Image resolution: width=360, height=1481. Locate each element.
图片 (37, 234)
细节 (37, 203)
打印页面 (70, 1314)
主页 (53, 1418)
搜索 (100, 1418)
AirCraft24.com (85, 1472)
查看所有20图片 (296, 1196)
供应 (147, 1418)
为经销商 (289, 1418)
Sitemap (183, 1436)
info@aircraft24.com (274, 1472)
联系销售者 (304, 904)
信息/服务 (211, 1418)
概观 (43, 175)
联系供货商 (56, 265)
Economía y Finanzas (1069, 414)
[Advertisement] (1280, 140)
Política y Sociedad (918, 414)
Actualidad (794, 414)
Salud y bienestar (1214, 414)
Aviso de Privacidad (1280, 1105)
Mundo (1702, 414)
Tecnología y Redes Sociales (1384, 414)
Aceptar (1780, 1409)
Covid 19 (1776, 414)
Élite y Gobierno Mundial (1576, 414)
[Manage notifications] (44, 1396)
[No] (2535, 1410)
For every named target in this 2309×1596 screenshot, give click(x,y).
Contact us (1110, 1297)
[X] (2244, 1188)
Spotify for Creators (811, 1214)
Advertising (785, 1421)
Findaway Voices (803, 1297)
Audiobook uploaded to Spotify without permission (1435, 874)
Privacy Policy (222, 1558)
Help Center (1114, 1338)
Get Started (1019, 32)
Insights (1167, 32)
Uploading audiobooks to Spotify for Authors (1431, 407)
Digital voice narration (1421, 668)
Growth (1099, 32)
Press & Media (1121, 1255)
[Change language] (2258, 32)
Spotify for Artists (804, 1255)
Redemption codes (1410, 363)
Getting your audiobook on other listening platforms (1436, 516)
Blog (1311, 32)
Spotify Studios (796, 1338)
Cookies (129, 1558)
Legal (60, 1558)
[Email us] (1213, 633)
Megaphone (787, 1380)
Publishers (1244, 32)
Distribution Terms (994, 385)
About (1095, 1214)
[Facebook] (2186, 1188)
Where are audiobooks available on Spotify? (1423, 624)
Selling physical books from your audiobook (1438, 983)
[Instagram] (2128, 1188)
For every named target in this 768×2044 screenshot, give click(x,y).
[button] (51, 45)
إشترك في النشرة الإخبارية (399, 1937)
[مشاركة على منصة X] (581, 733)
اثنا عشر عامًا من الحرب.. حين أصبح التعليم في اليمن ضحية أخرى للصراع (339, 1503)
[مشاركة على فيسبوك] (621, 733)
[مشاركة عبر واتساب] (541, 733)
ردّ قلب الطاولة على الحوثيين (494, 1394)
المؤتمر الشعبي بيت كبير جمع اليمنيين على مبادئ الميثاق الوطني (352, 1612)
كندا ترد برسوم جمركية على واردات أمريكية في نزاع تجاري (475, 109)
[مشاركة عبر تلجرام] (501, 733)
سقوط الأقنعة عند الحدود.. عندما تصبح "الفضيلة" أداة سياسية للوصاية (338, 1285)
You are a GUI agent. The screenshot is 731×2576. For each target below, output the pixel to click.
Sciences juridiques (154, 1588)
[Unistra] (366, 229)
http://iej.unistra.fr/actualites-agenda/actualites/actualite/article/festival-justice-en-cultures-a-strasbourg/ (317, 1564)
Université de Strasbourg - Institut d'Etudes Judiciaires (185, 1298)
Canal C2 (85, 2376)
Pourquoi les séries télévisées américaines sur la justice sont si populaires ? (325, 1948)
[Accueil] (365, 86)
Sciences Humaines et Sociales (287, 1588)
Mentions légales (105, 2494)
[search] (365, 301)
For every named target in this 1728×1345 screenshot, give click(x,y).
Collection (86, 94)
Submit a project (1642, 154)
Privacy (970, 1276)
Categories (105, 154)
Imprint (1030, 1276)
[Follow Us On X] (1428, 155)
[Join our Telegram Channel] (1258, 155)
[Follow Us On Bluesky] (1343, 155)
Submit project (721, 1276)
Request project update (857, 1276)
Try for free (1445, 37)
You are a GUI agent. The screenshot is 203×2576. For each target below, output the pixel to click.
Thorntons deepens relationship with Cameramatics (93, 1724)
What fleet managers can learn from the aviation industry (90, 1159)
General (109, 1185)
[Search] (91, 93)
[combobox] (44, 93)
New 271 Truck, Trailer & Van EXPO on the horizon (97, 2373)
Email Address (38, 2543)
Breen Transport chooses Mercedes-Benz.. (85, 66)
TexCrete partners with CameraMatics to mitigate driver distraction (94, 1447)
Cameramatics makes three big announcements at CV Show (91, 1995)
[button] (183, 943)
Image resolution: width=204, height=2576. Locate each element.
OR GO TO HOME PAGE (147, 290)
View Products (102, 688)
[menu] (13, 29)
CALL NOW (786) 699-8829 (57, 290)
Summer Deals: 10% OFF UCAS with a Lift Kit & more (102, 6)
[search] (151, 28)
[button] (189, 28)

*****

#### [Goal of the exercise]
Give back every line of the data exactly as it was written.

#### [Task output]
Image resolution: width=360, height=1481. Locate each element.
图片 (37, 234)
细节 (37, 203)
打印页面 (70, 1314)
主页 (53, 1418)
搜索 (100, 1418)
AirCraft24.com (85, 1472)
查看所有20图片 (296, 1196)
供应 (147, 1418)
为经销商 (289, 1418)
Sitemap (183, 1436)
info@aircraft24.com (274, 1472)
联系销售者 (304, 904)
信息/服务 (211, 1418)
概观 (43, 175)
联系供货商 (56, 265)
Economía y Finanzas (1069, 414)
[Advertisement] (1280, 140)
Política y Sociedad (918, 414)
Actualidad (794, 414)
Salud y bienestar (1214, 414)
Aviso de Privacidad (1280, 1105)
Mundo (1702, 414)
Tecnología y Redes Sociales (1384, 414)
Aceptar (1780, 1409)
Covid 19 (1776, 414)
Élite y Gobierno Mundial (1576, 414)
[Manage notifications] (44, 1396)
[No] (2535, 1410)
For every named target in this 2309×1596 screenshot, give click(x,y).
Contact us (1110, 1297)
[X] (2244, 1188)
Spotify for Creators (811, 1214)
Advertising (785, 1421)
Findaway Voices (803, 1297)
Audiobook uploaded to Spotify without permission (1435, 874)
Privacy Policy (222, 1558)
Help Center (1114, 1338)
Get Started (1019, 32)
Insights (1167, 32)
Uploading audiobooks to Spotify for Authors (1431, 407)
Digital voice narration (1421, 668)
Growth (1099, 32)
Press & Media (1121, 1255)
[Change language] (2258, 32)
Spotify for Artists (804, 1255)
Redemption codes (1410, 363)
Getting your audiobook on other listening platforms (1436, 516)
Blog (1311, 32)
Spotify Studios (796, 1338)
Cookies (129, 1558)
Legal (60, 1558)
[Email us] (1213, 633)
Megaphone (787, 1380)
Publishers (1244, 32)
Distribution Terms (994, 385)
About (1095, 1214)
[Facebook] (2186, 1188)
Where are audiobooks available on Spotify? (1423, 624)
Selling physical books from your audiobook (1438, 983)
[Instagram] (2128, 1188)
For every named target in this 768×2044 screenshot, give click(x,y).
[button] (51, 45)
إشترك في النشرة الإخبارية (399, 1937)
[مشاركة على منصة X] (581, 733)
اثنا عشر عامًا من الحرب.. حين أصبح التعليم في اليمن ضحية أخرى للصراع (339, 1503)
[مشاركة على فيسبوك] (621, 733)
[مشاركة عبر واتساب] (541, 733)
ردّ قلب الطاولة على الحوثيين (494, 1394)
المؤتمر الشعبي بيت كبير جمع اليمنيين على مبادئ الميثاق الوطني (352, 1612)
كندا ترد برسوم جمركية على واردات أمريكية في نزاع تجاري (475, 109)
[مشاركة عبر تلجرام] (501, 733)
سقوط الأقنعة عند الحدود.. عندما تصبح "الفضيلة" أداة سياسية للوصاية (338, 1285)
You are a GUI agent. The screenshot is 731×2576. For each target below, output the pixel to click.
Sciences juridiques (154, 1588)
[Unistra] (366, 229)
http://iej.unistra.fr/actualites-agenda/actualites/actualite/article/festival-justice-en-cultures-a-strasbourg/ (317, 1564)
Université de Strasbourg - Institut d'Etudes Judiciaires (185, 1298)
Canal C2 (85, 2376)
Pourquoi les séries télévisées américaines sur la justice sont si populaires ? (325, 1948)
[Accueil] (365, 86)
Sciences Humaines et Sociales (287, 1588)
Mentions légales (105, 2494)
[search] (365, 301)
For every named target in this 1728×1345 screenshot, give click(x,y).
Collection (86, 94)
Submit a project (1642, 154)
Privacy (970, 1276)
Categories (105, 154)
Imprint (1030, 1276)
[Follow Us On X] (1428, 155)
[Join our Telegram Channel] (1258, 155)
[Follow Us On Bluesky] (1343, 155)
Submit project (721, 1276)
Request project update (857, 1276)
Try for free (1445, 37)
You are a GUI agent. The screenshot is 203×2576. For each target below, output the pixel to click.
Thorntons deepens relationship with Cameramatics (93, 1724)
What fleet managers can learn from the aviation industry (90, 1159)
General (109, 1185)
[Search] (91, 93)
[combobox] (44, 93)
New 271 Truck, Trailer & Van EXPO on the horizon (97, 2373)
Email Address (38, 2543)
Breen Transport chooses Mercedes-Benz.. (85, 66)
TexCrete partners with CameraMatics to mitigate driver distraction (94, 1447)
Cameramatics makes three big announcements at CV Show (91, 1995)
[button] (183, 943)
Image resolution: width=204, height=2576. Locate each element.
OR GO TO HOME PAGE (147, 290)
View Products (102, 688)
[menu] (13, 29)
CALL NOW (786) 699-8829 (57, 290)
Summer Deals: 10% OFF UCAS with a Lift Kit & more (102, 6)
[search] (151, 28)
[button] (189, 28)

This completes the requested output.